Summer does exist!
By John Welsford
From New Zealand where its summer now
Funny thing summer, it’s a localised phenomena,
one which appears in half the world while the other half is
suffering from runny noses, muddy tracks through the house and
rain down the backs of their necks. When summer aint, its sometimes
hard to really believe that such a thing exists, and that given
patience and time, it will return.
But it does, every year, and while the rain and
snow is doing its thing in one place the warm weather is busy
making life comfortable and happy for those in other places.

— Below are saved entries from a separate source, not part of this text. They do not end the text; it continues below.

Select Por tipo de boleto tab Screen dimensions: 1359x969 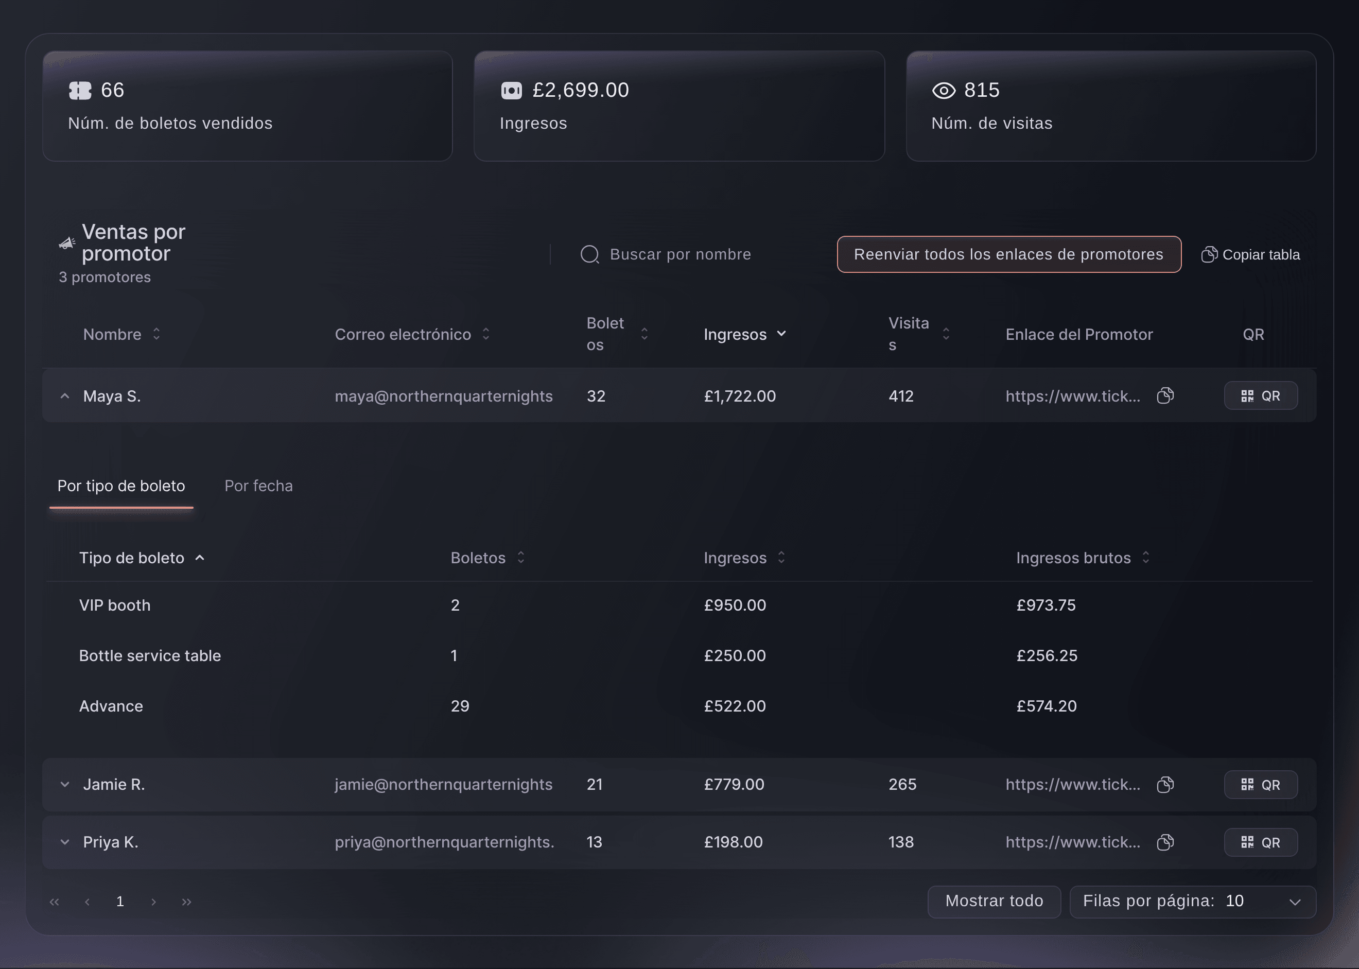(x=121, y=486)
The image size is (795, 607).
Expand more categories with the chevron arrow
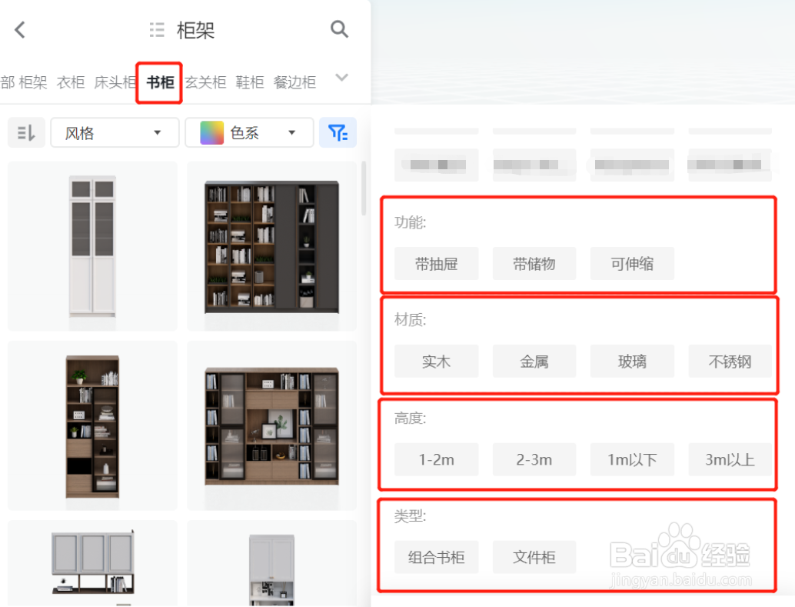click(x=341, y=78)
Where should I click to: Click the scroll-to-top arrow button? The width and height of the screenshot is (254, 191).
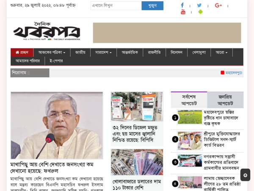pos(245,175)
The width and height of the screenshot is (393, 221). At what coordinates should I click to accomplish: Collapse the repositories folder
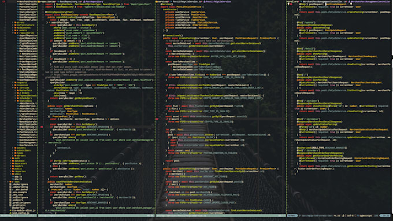[13, 33]
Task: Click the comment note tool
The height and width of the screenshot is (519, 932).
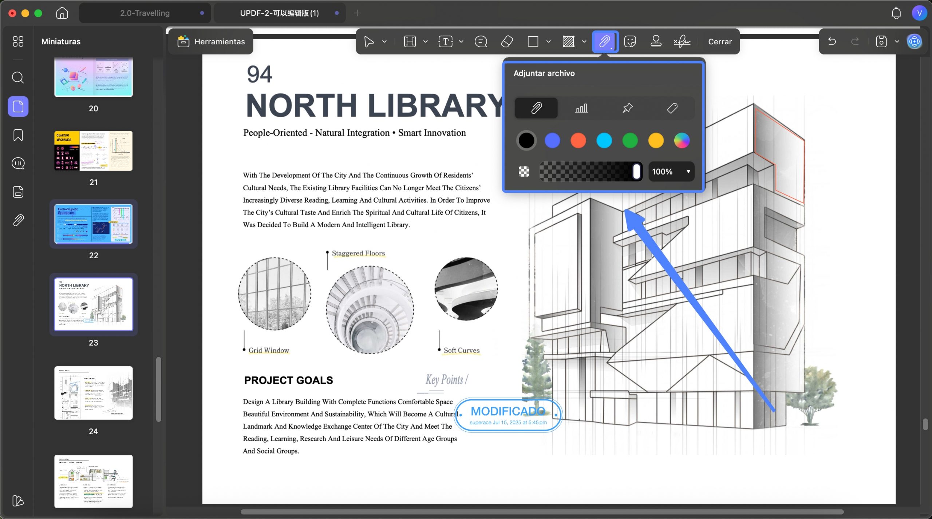Action: click(x=481, y=41)
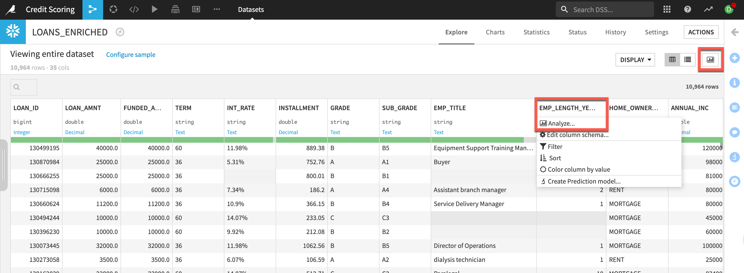Switch to the Charts tab
The width and height of the screenshot is (744, 273).
point(495,32)
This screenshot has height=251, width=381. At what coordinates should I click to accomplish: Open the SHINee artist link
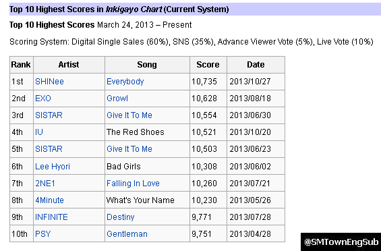[x=49, y=81]
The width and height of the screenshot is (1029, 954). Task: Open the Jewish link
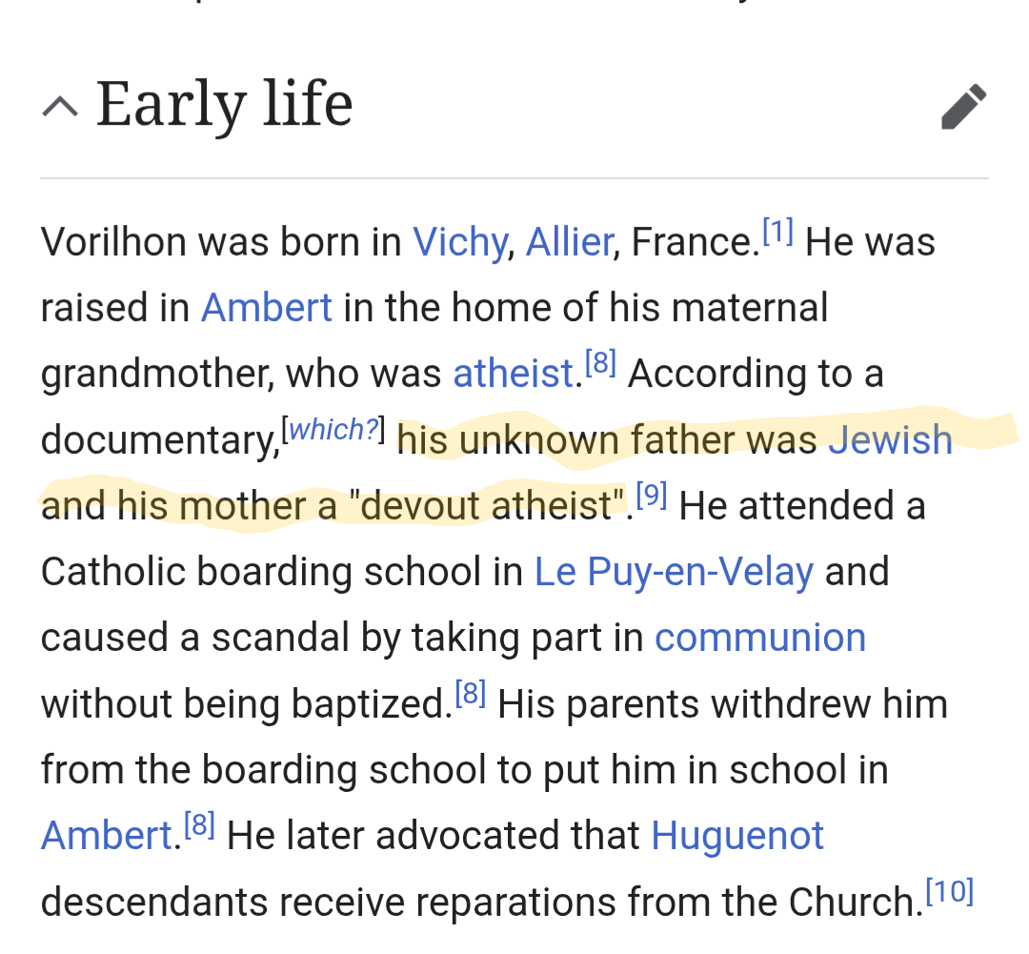pyautogui.click(x=890, y=440)
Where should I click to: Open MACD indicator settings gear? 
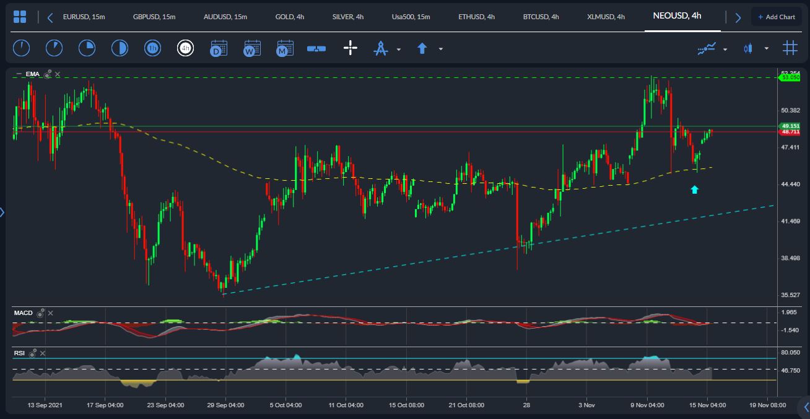point(40,314)
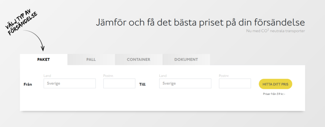
Task: Click the Postnr. label in the Till section
Action: 224,76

Its summer where I am right now, boating is great,
the weather is warm and the breezes gentle, the water blue with
just the occasional white crest and the beaches are that intense
golden colour that can only come when you are seven years old
and granddad is sitting under a shady tree while you hunt for
shells in the rockpools.
We have a very healthy classic boat fraternity
here, and each year many of them congregate in the Mahurangi
Estuary off the ARC Regional Park at O’Sullivans Bay for
the annual Mahurangi Regatta.
There are tug o wars and sandcastle competitions
for the kids, picnics on the lawns and hotly contested races
for the small craft. I donated a trophy for the Master of the
Mahurangi rowing race ( for fixed seat rowing boats over a distance
of no less than 2000m ) and there is a very busy small boat
schedule sailed and rowed from the beach. Out beyond the several
hundred moored boats are the big, and not so big boats, racing
several times around a course from Slipper Island off the mouth
of the Estuary to a mark in the Channel always close to shore
and a spectacular sight. Where else can you see a 1940s two
man clinker dinghy dicing with a 30 ton Baltic Trader for room
at the mark!
I had gone along mostly to be social, many of
my friends and clients go there each year and its great to catch
up, to play in their boats and to see how they perform, its
good to sit and watch as the multihullers play with their Proas,
the rowers compare notes about hulls and oars in between sweating
and puffing around the course, the spectators lounge in the
comfort of their cockpits or on the grassy banks of the beach
and the kids have a great time with those special friends that
they only see once a year.
There were at my very rough count over 300 boats
moored in the bay when I came over the hill on the way in, mostly
classics and traditional craft. Almost all wood, some like the
vintage A class racer Waione, long graceful gaff cutters still
very very fast and with an air of flat caps and white collars,
others like the coasting ketch Ripple are working boats of the
type that once plied New Zealands North East coast carrying
freight and passengers. Small boats like David Perillos Navigator
and a John Leather designed Oyster 17 all the way from England
and a Baltic Trader, one of the few remaining of that once numerous
fleet of working ships that fetched and carried around Skandinavia
and the northern European countries now in pleasant retirement
in much warmer New Zealand waters.
There were small and modest craft sailed by families,
a couple of fair sized square riggers with crews of enthusiasts
aboard, steamers and small motorships of classic mein, I can
recognise a Gardners gentle but powerful pulse and watched with
wonder as a 25 ton workboat accelerated away without a change
in the exhaust note of the big diesel.
This was a near perfect day, the wind just perfect
for a full breeze, hardly any chop and just enough white caps
to highlight the deep blue of the sea. Warm, velvety and wonderfully
good for the soul.
Friend Marcus Raimon from SMI (Specialist Marine
Interiors, they put the insides in superyachts in Whangarei
about an hour north of Mahurangi) brought the firms fast power
dory and offered to do duty as a photo boat.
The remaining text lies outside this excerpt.